> [MATERIAL PROVIDED]:
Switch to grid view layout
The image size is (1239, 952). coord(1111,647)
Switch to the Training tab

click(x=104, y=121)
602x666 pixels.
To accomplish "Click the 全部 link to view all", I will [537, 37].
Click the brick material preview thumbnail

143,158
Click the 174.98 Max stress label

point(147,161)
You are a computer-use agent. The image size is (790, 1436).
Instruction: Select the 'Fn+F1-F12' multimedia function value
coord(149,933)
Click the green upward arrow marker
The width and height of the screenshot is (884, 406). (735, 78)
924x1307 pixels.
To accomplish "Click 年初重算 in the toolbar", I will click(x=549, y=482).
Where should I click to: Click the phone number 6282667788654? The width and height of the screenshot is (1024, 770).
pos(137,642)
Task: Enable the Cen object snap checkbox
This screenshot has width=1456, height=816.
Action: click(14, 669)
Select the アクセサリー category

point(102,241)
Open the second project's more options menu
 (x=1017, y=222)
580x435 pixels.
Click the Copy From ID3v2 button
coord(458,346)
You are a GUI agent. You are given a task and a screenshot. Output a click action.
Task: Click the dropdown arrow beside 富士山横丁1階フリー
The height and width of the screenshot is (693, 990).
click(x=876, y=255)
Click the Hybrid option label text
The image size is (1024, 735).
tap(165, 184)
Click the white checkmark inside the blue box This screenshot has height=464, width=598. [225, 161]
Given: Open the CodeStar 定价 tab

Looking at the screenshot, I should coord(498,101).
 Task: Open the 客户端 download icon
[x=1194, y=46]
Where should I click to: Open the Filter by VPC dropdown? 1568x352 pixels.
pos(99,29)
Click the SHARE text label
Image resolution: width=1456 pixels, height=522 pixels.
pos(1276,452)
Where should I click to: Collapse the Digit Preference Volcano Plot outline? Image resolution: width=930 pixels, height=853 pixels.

> [GIVEN INSTRUCTION]:
Could you write out the records above, word for word, from the first line through the line holding "coord(149,933)", with that line included?

> [RESULT OF THIS EXERCISE]:
Switch to grid view layout
The image size is (1239, 952). coord(1111,647)
Switch to the Training tab

click(x=104, y=121)
602x666 pixels.
To accomplish "Click the 全部 link to view all", I will [537, 37].
Click the brick material preview thumbnail

143,158
Click the 174.98 Max stress label

point(147,161)
You are a computer-use agent. The image size is (790, 1436).
Instruction: Select the 'Fn+F1-F12' multimedia function value
coord(149,933)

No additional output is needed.